SOURCE →
────

CPP_ = ./preprocess <$*.F | /usr/bin/cpp -P -C -traditional >$*$(SUFFIX)

#-----------------------------------------------------------------------
# possible options for CPP:
# NGXhalf charge density reduced in X direction
# wNGXhalf gamma point only reduced in X direction
# avoidalloc avoid ALLOCATE if possible
# IFC work around some IFC bugs
# CACHE_SIZE 1000 for PII,PIII, 5000 for Athlon, 8000-12000 P4
# RPROMU_DGEMV use DGEMV instead of DGEMM in RPRO (depends on used BLAS)
# RACCMU_DGEMV use DGEMV instead of DGEMM in RACC (depends on used BLAS)
#-----------------------------------------------------------------------

CPP = $(CPP_) -DHOST=\"LinuxIFC\" \
-Dkind8 -DNGZhalf -DCACHE_SIZE=12000 -Davoidalloc -DMPI -DIFC\
# -DRPROMU_DGEMV -DRACCMU_DGEMV

#-----------------------------------------------------------------------
# general fortran flags (there must a trailing blank on this line)
#-----------------------------------------------------------------------

FFLAGS = -FR -lowercase -assume byterecl

#-----------------------------------------------------------------------
# optimization
# we have tested whether higher optimisation improves performance
# -axK SSE1 optimization, but also generate code executable on all mach.

────

MATERIAL SHOWN →
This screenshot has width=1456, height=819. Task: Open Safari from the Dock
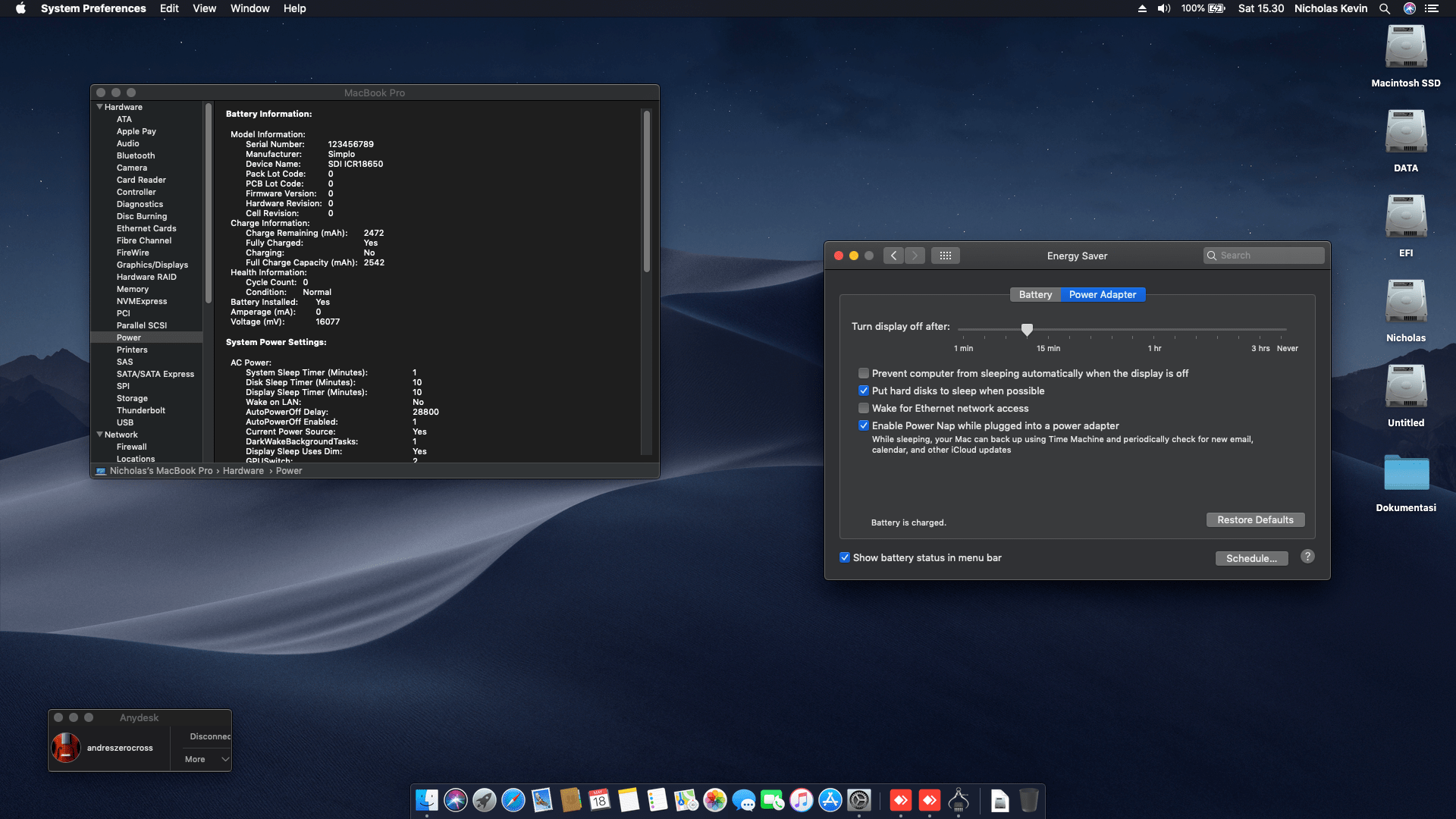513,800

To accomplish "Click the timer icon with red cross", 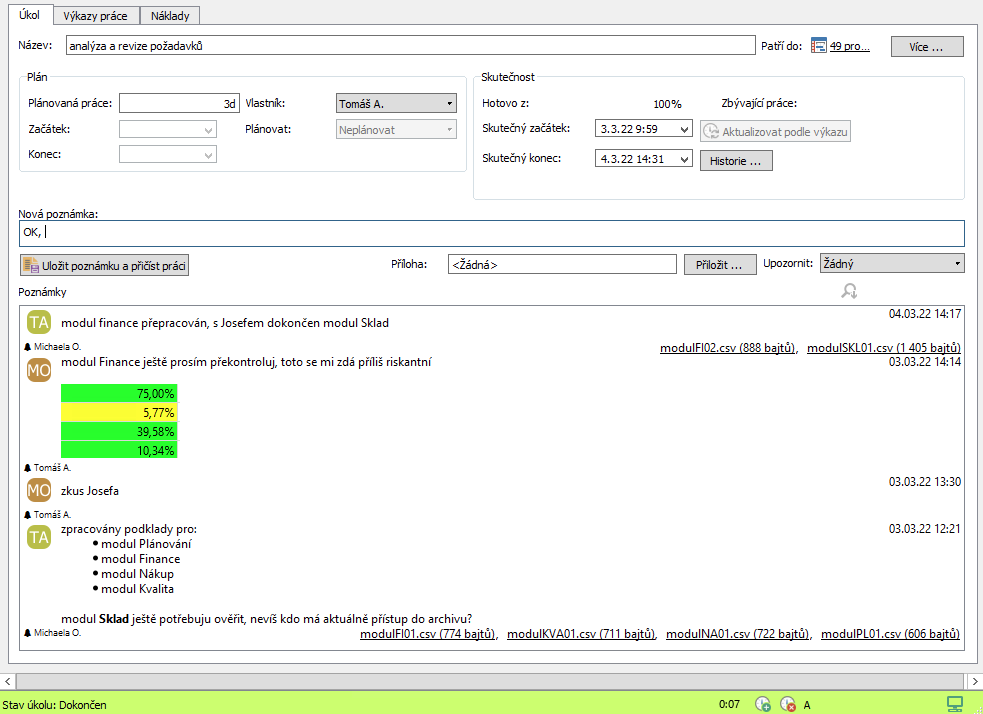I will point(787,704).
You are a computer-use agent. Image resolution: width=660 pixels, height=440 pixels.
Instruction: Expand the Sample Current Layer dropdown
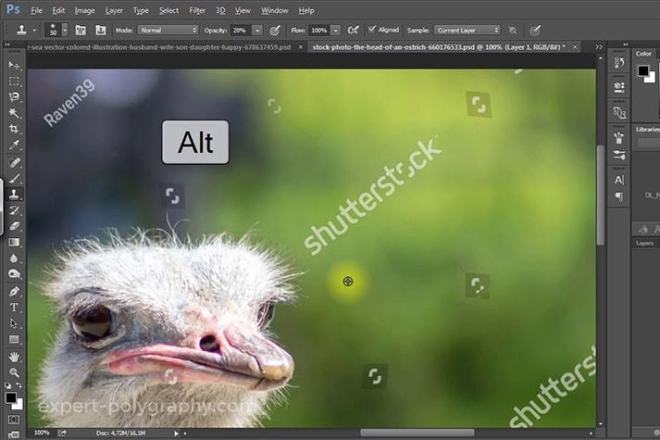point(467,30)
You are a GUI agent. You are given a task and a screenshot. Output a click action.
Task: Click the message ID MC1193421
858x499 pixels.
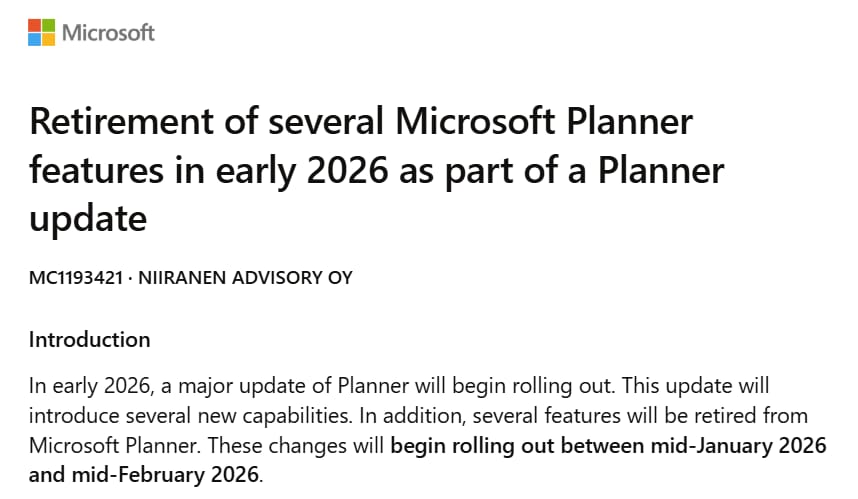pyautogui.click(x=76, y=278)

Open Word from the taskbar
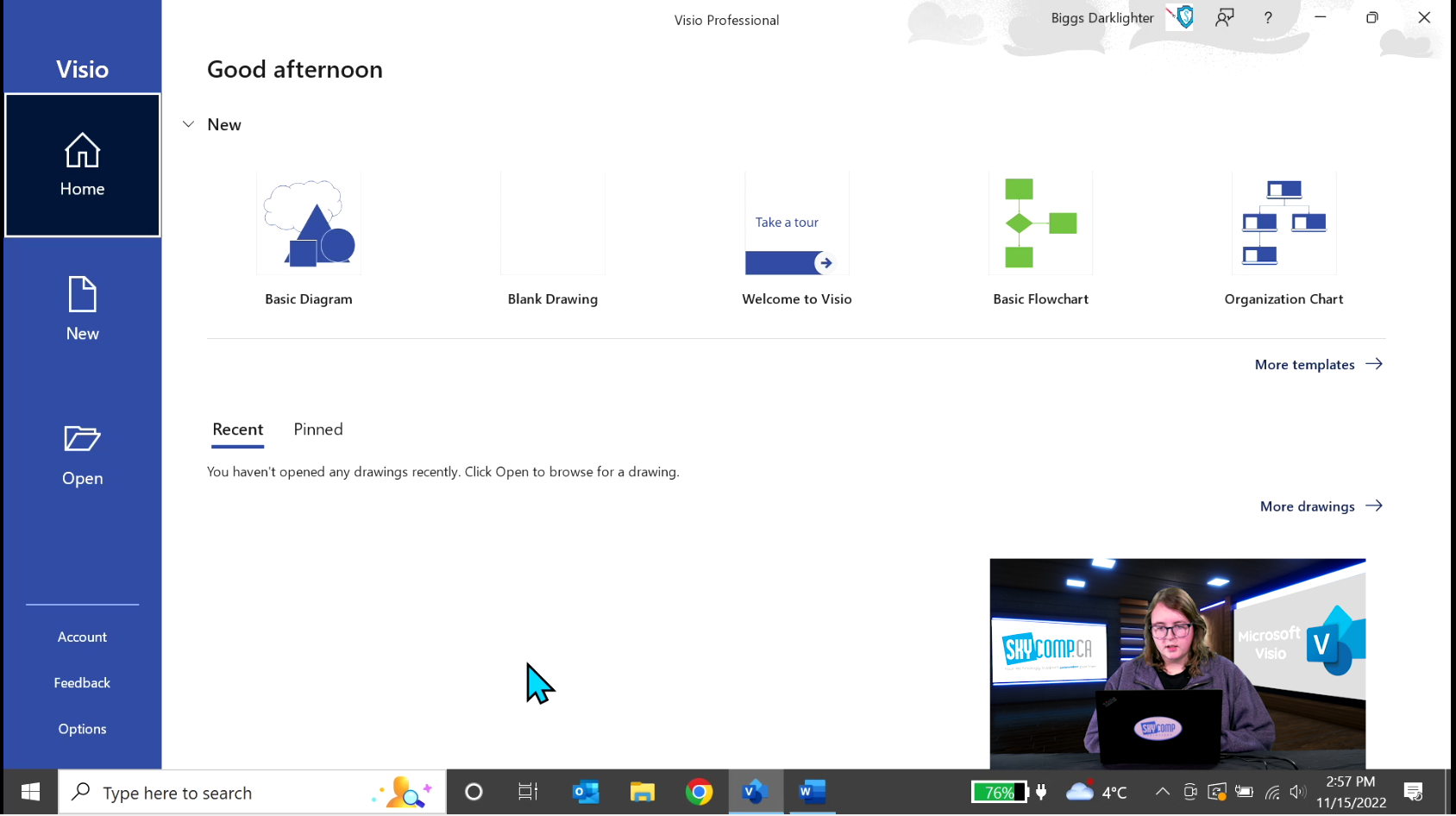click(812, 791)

────

WORK TO COMPLETE →
1. In the makefile excerpt, what CACHE_SIZE value is suggested for Athlon?
2. Rewrite the records from the line holding "You are a computer-use" through the end of the records, inclusive, with "dropdown" replaced by "menu". Leave out the pictures.
The makefile excerpt and the records are two separate, unrelated pieces of material.

PER-TASK ANSWERS →
1. 5000

2.
You are a computer-use agent. Image resolution: width=660 pixels, height=440 pixels.
Instruction: Expand the Sample Current Layer menu
point(467,30)
You are a GUI agent. You are given a task and a screenshot. Output a click action.
Task: Click the message ID MC1193421
858x499 pixels.
pyautogui.click(x=76, y=278)

Open Word from the taskbar
click(812, 791)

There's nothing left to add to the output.